* Data supplied:
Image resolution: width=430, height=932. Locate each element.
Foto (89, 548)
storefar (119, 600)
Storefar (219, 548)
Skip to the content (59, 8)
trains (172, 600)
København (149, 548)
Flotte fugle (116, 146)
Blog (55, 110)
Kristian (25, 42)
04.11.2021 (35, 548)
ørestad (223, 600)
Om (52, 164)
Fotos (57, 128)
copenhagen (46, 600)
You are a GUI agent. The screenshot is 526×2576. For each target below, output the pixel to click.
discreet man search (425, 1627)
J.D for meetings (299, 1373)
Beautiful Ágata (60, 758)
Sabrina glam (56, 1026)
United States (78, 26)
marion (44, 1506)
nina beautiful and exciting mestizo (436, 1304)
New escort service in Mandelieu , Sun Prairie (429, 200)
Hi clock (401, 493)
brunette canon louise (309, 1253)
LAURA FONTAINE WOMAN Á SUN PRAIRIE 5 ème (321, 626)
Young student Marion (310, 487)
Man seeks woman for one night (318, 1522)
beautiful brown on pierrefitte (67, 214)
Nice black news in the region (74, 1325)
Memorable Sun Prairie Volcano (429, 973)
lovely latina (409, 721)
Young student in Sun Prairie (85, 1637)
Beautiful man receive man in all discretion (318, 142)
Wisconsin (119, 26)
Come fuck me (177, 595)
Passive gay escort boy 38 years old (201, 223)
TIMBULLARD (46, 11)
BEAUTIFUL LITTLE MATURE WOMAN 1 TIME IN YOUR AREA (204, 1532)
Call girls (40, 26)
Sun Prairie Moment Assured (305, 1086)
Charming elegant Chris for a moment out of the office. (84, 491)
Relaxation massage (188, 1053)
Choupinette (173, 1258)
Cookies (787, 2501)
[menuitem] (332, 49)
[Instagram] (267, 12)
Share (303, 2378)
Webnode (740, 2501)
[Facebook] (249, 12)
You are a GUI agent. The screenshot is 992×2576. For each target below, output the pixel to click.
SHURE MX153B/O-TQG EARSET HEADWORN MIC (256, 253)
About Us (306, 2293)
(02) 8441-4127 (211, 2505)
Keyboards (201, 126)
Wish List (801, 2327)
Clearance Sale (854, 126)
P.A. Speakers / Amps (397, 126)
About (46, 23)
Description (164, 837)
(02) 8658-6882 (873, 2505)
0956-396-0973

* Task goal:
After locating the line above that contains "[Instagram] (267, 12)", write out that line and every later one exactly, through the last line of the material, and nothing else.

* Result below:
[Instagram] (267, 12)
Share (303, 2378)
Webnode (740, 2501)
[Facebook] (249, 12)
You are a GUI agent. The screenshot is 992×2576. For each target below, output the pixel to click.
SHURE MX153B/O-TQG EARSET HEADWORN MIC (256, 253)
About Us (306, 2293)
(02) 8441-4127 (211, 2505)
Keyboards (201, 126)
Wish List (801, 2327)
Clearance Sale (854, 126)
P.A. Speakers / Amps (397, 126)
About (46, 23)
Description (164, 837)
(02) 8658-6882 (873, 2505)
0956-396-0973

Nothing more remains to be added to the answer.